17 Dec 2020 by Teachstone

Toddlers reinforce their trust in caregivers while venturing into the world on their own. Along with stable relationships and independence, they need frequent reminders of behavioral expectations to keep themselves and their peers safe. With support and regulation, educators can help buffer the effects of stress or trauma and promote healthy child development.

Children learn best in a warm, safe environment. While positive interactions strengthen a classroom community, clear safety expectations promote healthiness. Remind children that these measures are in place because you care about them.

How to Build Relationships & Regulation in a Socially Distanced Setting

Modeling Respect for One Another

Each interaction influences a child’s emotions and behaviors. Showing children respect with a calm voice, eye contact, and respectful language can guide them to reciprocate respect with grownups and peers alike.

  • Sit at children’s eye level and engage in conversations.
  • Mirror children’s affect and name their emotions.
  • Explain what you’re about to do—and how it’s safe—if it relates to children’s bodies.

Providing Comfort during Difficult Situations

Building trusting relationships with children allows them to accept comfort from you, and a calm emotional state promotes learning. So establishing a safe, consistent environment for children is essential to their development.

  • Gently validate children’s emotions when they feel frustrated, sad, or angry.
  • Offer another activity when a child is not having a good time.
  • When your mask upsets a child, use it to play peekaboo. Wash your hands afterward.

Promoting Behavioral Self-Regulation

Although children are learning to self-regulate, they still need your support as they practice using their new skills. Talking about feelings and guiding children helps minimize problem behaviors in the learning environment.

  • Play games identifying and naming feelings.
  • Brainstorm and practice ways to deal with strong emotions.
  • Use positive statements to remind children of desired behaviors.

Now that you’ve read how to develop relationships and regulation in your socially distanced classroom, use this planning document to brainstorm how you will develop your relationship and regulation in your toddler classroom. 

Download Planning Tool

Family members are the child’s first teachers.

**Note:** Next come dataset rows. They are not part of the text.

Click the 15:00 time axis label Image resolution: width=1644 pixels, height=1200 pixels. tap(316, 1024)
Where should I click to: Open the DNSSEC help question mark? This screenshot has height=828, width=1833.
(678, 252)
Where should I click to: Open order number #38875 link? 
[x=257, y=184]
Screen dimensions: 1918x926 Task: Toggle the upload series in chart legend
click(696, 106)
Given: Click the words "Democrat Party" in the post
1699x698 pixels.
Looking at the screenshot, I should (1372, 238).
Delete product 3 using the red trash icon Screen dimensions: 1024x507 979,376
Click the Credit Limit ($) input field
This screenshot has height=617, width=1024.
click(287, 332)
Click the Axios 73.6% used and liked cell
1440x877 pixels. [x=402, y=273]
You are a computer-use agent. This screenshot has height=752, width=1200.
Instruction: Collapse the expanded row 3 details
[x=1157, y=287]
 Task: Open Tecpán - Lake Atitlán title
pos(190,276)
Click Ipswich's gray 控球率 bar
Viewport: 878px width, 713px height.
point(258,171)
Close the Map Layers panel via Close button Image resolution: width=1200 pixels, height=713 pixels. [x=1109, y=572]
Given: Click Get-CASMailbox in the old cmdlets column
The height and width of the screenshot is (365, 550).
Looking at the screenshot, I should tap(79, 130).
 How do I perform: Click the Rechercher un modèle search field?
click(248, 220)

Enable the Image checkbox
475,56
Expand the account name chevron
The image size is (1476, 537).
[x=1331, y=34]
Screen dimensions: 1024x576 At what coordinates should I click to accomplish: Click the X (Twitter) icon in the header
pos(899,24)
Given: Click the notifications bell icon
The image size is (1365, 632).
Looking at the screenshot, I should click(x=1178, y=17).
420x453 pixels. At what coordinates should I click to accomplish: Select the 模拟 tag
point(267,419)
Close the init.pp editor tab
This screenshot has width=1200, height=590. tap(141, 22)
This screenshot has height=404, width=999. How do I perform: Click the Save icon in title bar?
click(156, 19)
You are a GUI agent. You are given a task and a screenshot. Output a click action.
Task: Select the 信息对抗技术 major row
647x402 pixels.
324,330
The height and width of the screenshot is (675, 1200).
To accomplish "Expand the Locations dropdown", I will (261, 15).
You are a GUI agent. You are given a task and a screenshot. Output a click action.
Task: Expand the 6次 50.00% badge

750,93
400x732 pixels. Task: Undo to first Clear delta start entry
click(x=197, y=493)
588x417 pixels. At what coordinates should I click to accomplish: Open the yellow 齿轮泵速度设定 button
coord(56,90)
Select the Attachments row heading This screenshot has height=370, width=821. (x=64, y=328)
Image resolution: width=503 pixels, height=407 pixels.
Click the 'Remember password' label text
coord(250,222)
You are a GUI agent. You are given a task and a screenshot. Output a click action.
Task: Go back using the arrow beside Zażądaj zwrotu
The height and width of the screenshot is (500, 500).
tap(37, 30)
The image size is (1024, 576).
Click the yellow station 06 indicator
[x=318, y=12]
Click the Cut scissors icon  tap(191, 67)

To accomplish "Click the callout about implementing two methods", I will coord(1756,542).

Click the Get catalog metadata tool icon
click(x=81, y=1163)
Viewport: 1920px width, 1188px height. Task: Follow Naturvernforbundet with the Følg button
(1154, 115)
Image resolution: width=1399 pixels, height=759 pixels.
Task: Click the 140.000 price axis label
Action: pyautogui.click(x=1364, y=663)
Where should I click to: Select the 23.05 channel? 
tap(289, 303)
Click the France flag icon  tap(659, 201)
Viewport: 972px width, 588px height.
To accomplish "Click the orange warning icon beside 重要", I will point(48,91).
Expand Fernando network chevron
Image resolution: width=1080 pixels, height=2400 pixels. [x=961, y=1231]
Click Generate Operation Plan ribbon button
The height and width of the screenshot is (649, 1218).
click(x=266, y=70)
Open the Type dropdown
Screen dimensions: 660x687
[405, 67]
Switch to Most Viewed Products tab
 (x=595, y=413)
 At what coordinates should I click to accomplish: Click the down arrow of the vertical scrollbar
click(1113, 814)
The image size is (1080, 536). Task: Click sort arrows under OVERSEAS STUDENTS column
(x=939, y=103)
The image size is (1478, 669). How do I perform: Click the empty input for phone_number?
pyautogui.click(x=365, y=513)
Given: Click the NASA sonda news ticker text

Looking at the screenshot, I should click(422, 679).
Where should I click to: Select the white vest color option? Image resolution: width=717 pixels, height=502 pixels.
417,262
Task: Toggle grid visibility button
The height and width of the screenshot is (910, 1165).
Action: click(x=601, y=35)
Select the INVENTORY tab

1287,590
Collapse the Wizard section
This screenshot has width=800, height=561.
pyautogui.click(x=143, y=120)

So caregivers should maintain a close partnership with families. Building a trusting relationship with them helps you take all necessary precautions to keep children and yourself healthy. Whether by phone, email, or text, provide opportunities for each family to share information and ideas about the developmental goals for their child. You can also schedule opportunities to share developmentally appropriate practices at home. Finally, by sharing videos of your classroom interactions, families can see you responding to their needs while promoting healthy relationships and regulation with their children.